Internet access can enable Indians to leapfrog stages in development. A good indicator of its growing importance is the promise of free access made by politicians in Uttar Pradesh’s elections ending today.
Given this backdrop, telecom regulator Trai needs to be complimented for catalysing a public debate over the last eight months on ways to enhance broadband penetration through wireless fidelity, or Wi-Fi, networks.
India’s internet penetration is not only poor with less than 30% of the population having access, it ranks poorly in terms of affordability. These problems can be overcome if Trai creates a conducive environment for internet penetration.
Today, internet in India is accessed mostly through mobile phones. With the advent of Wi-Fi enabled mobile phones, Wi-Fi networks have emerged as the most important source of getting Indians connected to internet.
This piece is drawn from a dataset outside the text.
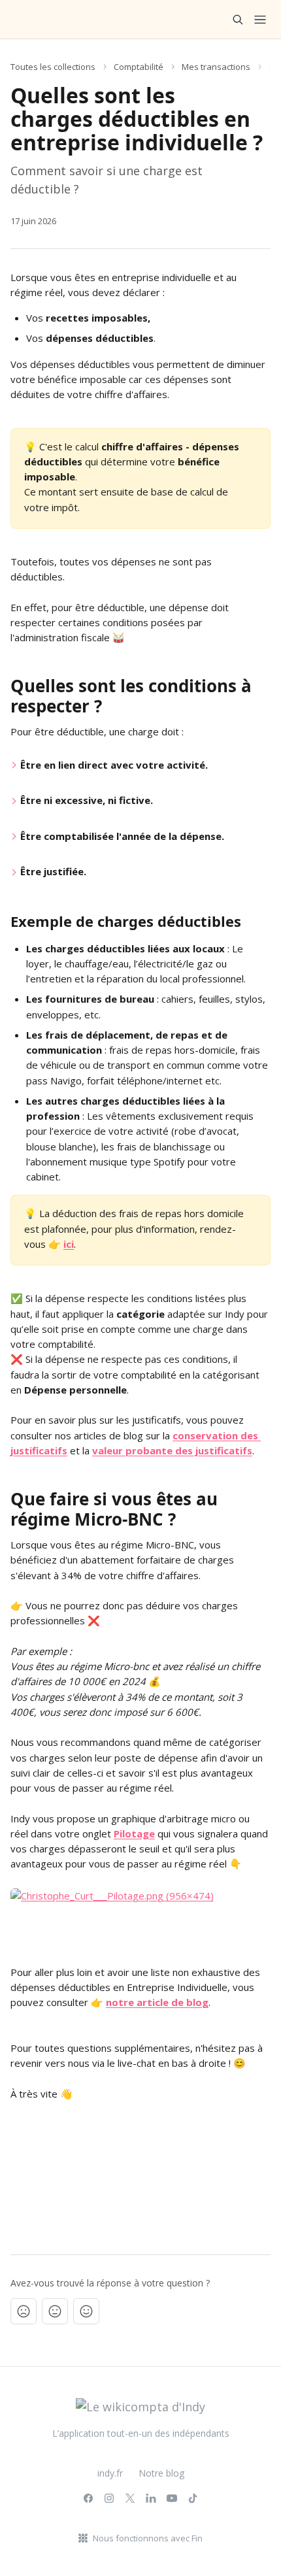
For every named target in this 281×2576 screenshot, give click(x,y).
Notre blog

Wi-Fi networks have the advantage of allowing many users to share the same internet connection.
Given these advantages, a Trai consultation paper has estimated that under some assumptions cost per MB in Wi-Fi networks could be less than 2 paise, as compared to around 23 paise for data usage in cellular networks. Affordability lies at the heart of any attempt to enhance internet access.
Trai’s attempt to invite public participation in suggesting ideas to enhance access has been underpinned by a broad description of public Wi-Fi networks.
The regulator is looking at not just traditional telecom and internet service providers, but also a new class of entrepreneurs who see an opportunity in providing this service.
It is the right approach as competition has always worked in favour of customers. It spurs innovation and eventually improves access.
But it is important that when Trai gives its recommendations on the subject, it avoid a prescriptive approach. Access is best guaranteed when market forces prevail and regulators focus on protecting consumer interests.
The Narendra Modi government has made Digital India one of its focus areas and has pushed a transition to a less-cash economy. But if they are to be more than mere slogans, it is important to remove obstacles in the way of widening and deepening internet access in India.
In this context, Trai’s recommendations will have salience and it is for the government to make necessary legal changes to actualise its slogans. When Wi-Fi technology offers advantages, regulatory obstacles which prevent its rapid spread should be eliminated.